As the name suggests, swing traders focus on short to intermediate-term market movements or swings. The secret sauce to swing trading lies in the trader’s ability to identify trend continuity and reversals. The entry point for swing trade is when a trend breaks, and price volatility sets in. Before the new trend establishes itself, a swing trader takes a position to benefit from the peaks and valleys in the price of a security. To set trading rules, swing traders use fundamental and technical analyses. Technical analysis involves studying trading chart patterns to identify levels of support and resistance. Technical indicators such as relative strength index and moving averages go a long way to define the strength of trends and when a reversal is likely. Large-cap securities with high liquidity are the best targets for swing trading.

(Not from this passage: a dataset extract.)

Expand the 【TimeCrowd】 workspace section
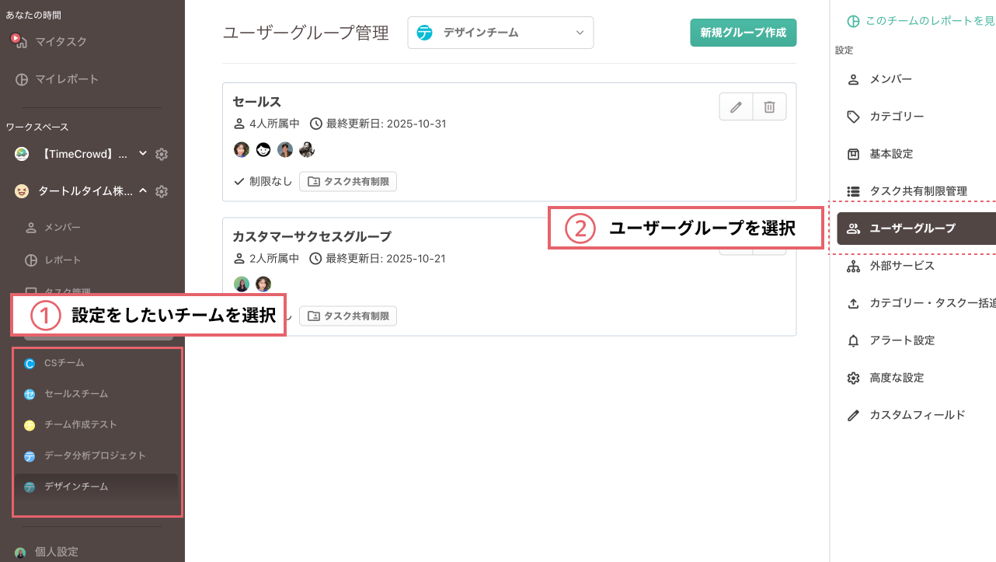The image size is (996, 562). coord(142,153)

Also known as scalp trading, scalping is the fastest active trading method. It capitalizes on supply and demand imbalances to exploit bid-ask spreads. A scalper opens and closes positions within short periods some lasting seconds while others may take a couple of minutes. Scalpers’ main objective is to grab as many small gains as possible during the busiest trading hours. As per market observations, securities are more likely to make multiple small moves for every large move. Typically, scalpers would open and close about a few hundred positions daily with all trades closed by end of the day. If you are thinking about scalping as your active trading strategy, you must be prepared to spend a lot more hours glued to your screen doing chart analysis. You also must have fast fingers, be impatient, and think fast.


Investing is all about preferences, risk tolerance, and strategic moves. Active as opposed to passive investing will require that you get involved and more intensely so for some methods such as swing and scalping. Your objective must be clear going into a trade to avoid sinking into losses where you could have potentially secured a profit. The trading platform that you choose also plays a key role in how far you can go with active trading.